DESIGN: Medication Applied and Sustained Over Time (MAINTAIN) is a longitudinal follow-up cohort study of the Can Rapid Risk Stratification of Unstable Angina Patients Suppress ADverse Outcomes with Early Implementation quality improvement initiative and Acute Coronary Treatment and Intervention Outcomes Network registry.
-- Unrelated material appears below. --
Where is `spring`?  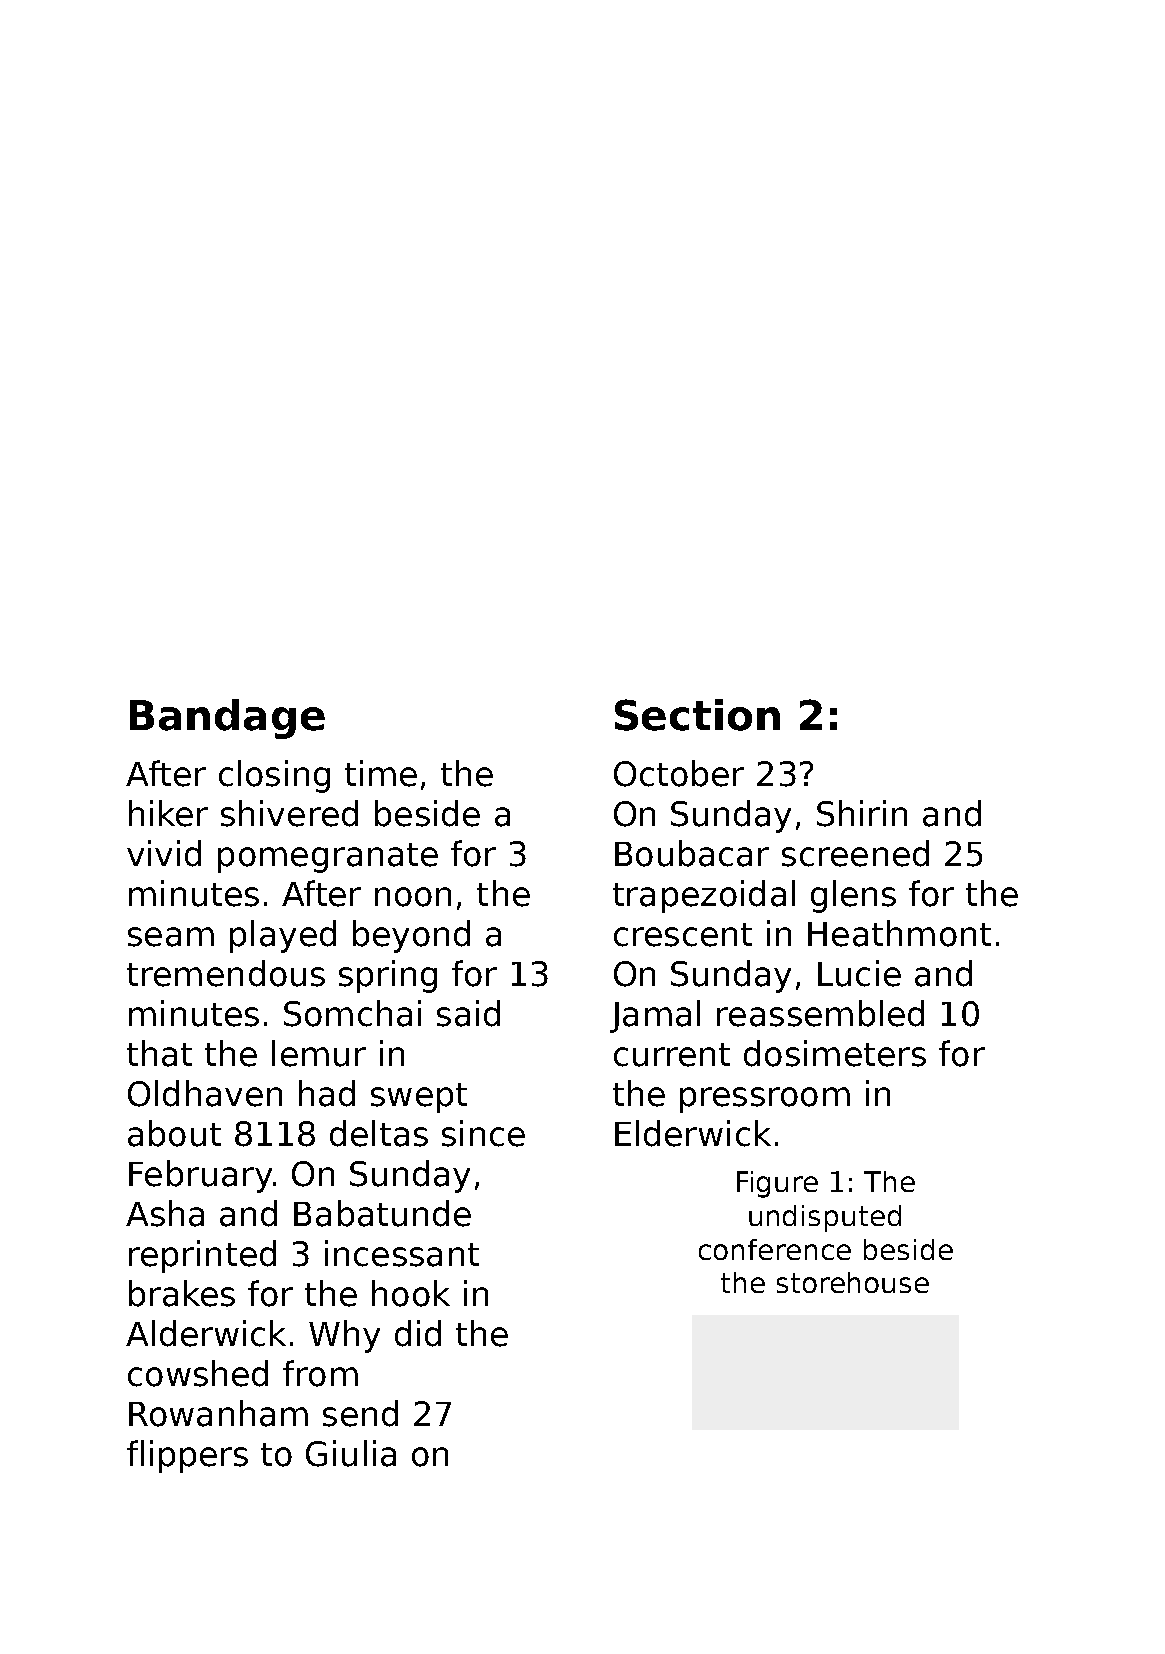 spring is located at coordinates (388, 976).
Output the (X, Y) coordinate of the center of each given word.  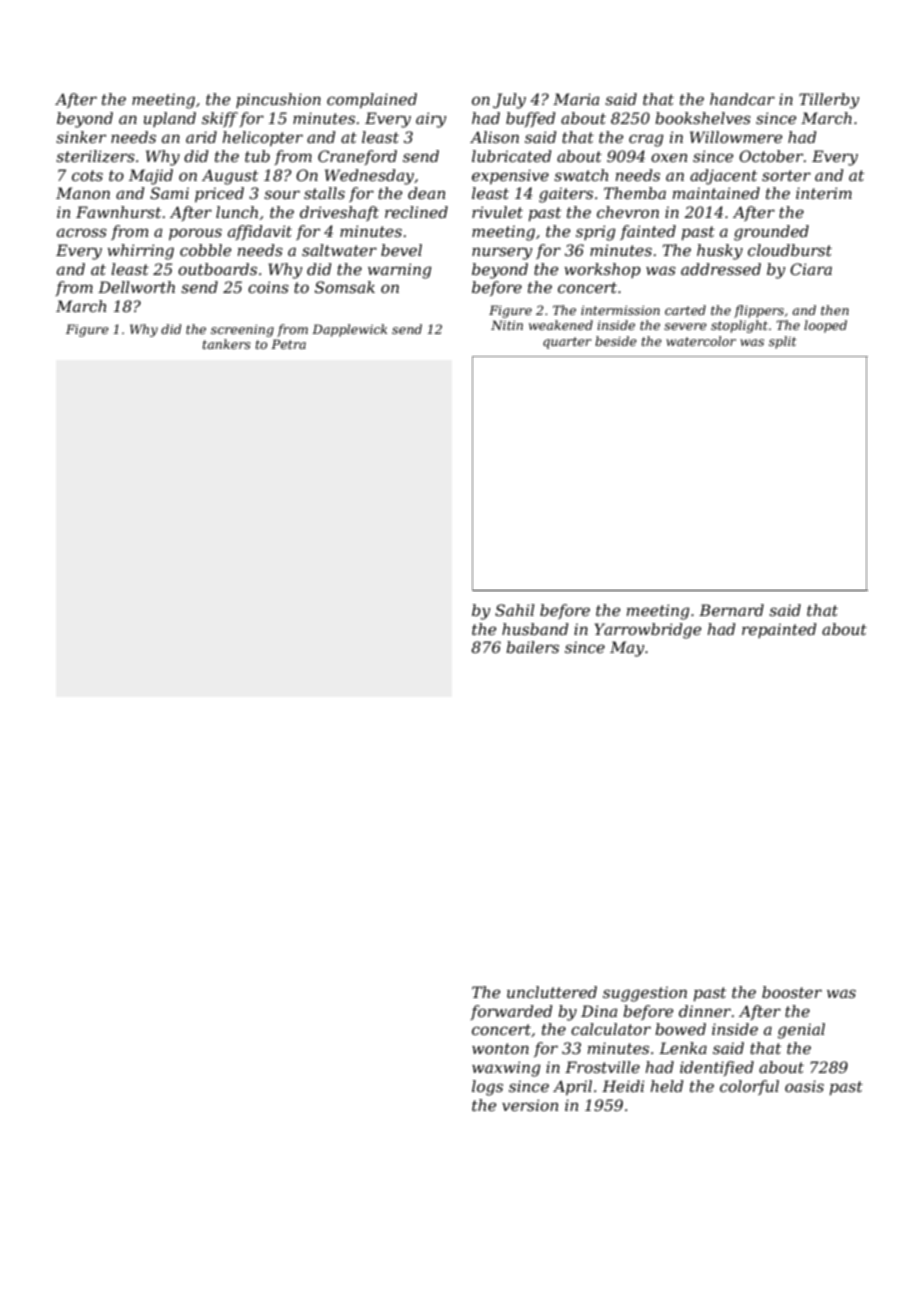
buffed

SETTING: Forty-one acute care hospitals in the United States from January 2006 to September 2007.

PARTICIPANTS: One thousand fifty-four patients with a median age of 60 (interquartile range 52–71), including 27% aged 70 and older, admitted with an ACS.

MEASUREMENTS: Three-month posthospital discharge telephone follow-up with EBCMs reviewed and reconciled. Patients who reported nonpersistence were surveyed regarding reasons for EBCM discontinuation.

RESULTS: At 3-month follow-up, overall persistence was 71.2%. There was a significant trend toward lower overall persistence with prescribed EBCMs in older adults than in the other age groups (74.9% for <60, 71.0% for 60–69, 64.5% for ≥70; P=.02). Overall, 112 (10.6%) patients discontinued EBCMs with provider advice, and 178 (16.9%) self-discontinued. Provider discontinuation increased across age groups (9.1%, 10.4%, and 13.6%, respectively). A similar trend was observed for EBCM self-discontinuation (15.2%, 17.0%, and 19.9%, respectively). Reasons for self-discontinuation included adverse effects, cost, and perception that the medication was not needed.

CONCLUSION: Older patients are less likely to be persistent with EBCMs after an ACS event at 3-month follow-up. Understanding patient-reported reasons for discontinuation can influence intervention strategies to improve long-term adherence to EBCMs.